Bring Peace

God said:

There is nothing to take personally. Nothing. Even if a diatribe is directly targeted to you, it is not for you to take personally.
 
I have said before that everyone lives in his own world. The world seen from another window is different from what is seen outside your window. Even as there is Oneness, no two human beings see the world the same. Everyone sees through his or her own eyes.  
 
Whoever may be letting you have it, he is really talking to himself and in a manner that has nothing to do with you. Even if you did say or do something that another is up in arms about, you are being set-up. You are a handy target. You are in front of him at the target range, and he is at practice. Sometimes We could call the world the target range. Some days you have been hit a lot.
 
It is a very practical thing to not take things personally. Even if you are a child who is being spanked, do not take it personally. Even if the spanking is entirely unfair, it is not to be taken personally which is another way to say it is not to be taken as all-important.
 
You are on a journey. We can say that, in life, you are climbing to Heaven. You rise to Heaven.
 
When you take everything personally, you keep yourself tied down to where you have been. I am telling you how to rise, one good way to rise, not the only one. The struggle, whatever it might be, when you enter into it and “fight back” or whatever, you are kept at that state. Literally, it’s necessary to rise above the level of the fray. Climb the ladder and, from above, what do you see? Do you see insult that you might refute, or do you, in the final instance, see something for you to see differently?
 
One thing for you to learn is to not take even a personal assault as an offense. Your vision is rising. It is great vision and wisdom, you are learning. You can do it.  
 
Even if a car hits you, unless you’re a gangster or what, you know the car didn’t set out to hit you. If you can be that gracious to a car, then be as gracious to another fellow human being who, in truth, may not be any more conscious than the car. He’s in a fog. One thing he is trying to do is to right what he sees as a wrong. Right or wrong is beside the point.

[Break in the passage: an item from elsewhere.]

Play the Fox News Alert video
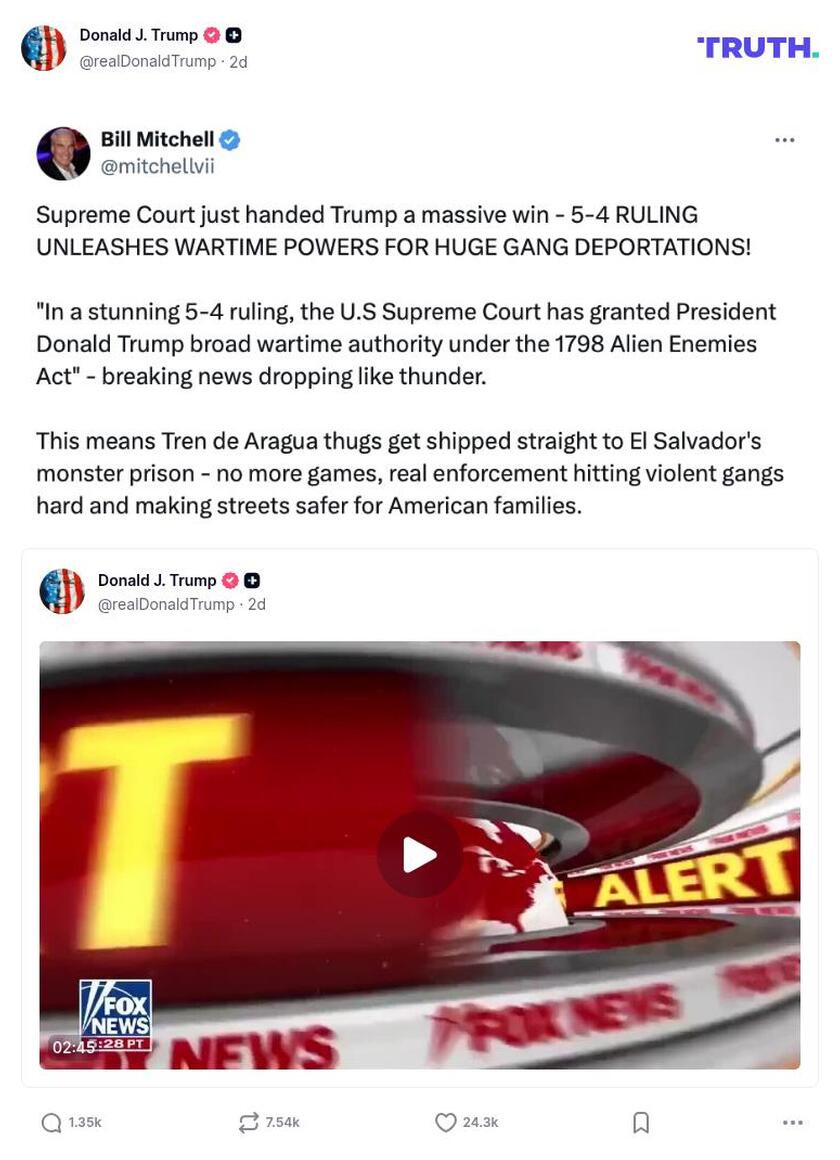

The point is never right or wrong.
 
If you must have a position, let it be: “What can I do to remove this tension?”
 
You notice I didn’t say: “What can I do to defend myself?” It’s a given that there is something the other person isn’t getting, and it’s a given that there is something you also are not getting. You are not to be in this situation as a defender. A defender is really an attacker, perhaps inverted but an attacker nevertheless. And, so, if you defend, and another attacks, what you have are two attackers. It is not in your best interest to retaliate in kind.
 
What you really want is to climb another rung on the ladder. To do that, you have to rise above the fray. Rising above is worth going for. As you rise, your so-called opponent may rise a notch with you. You are looking out for his welfare as well as yours. You are bringing peace to the situation and ultimately the world. Where is an enemy then when you have grown taller than his offense?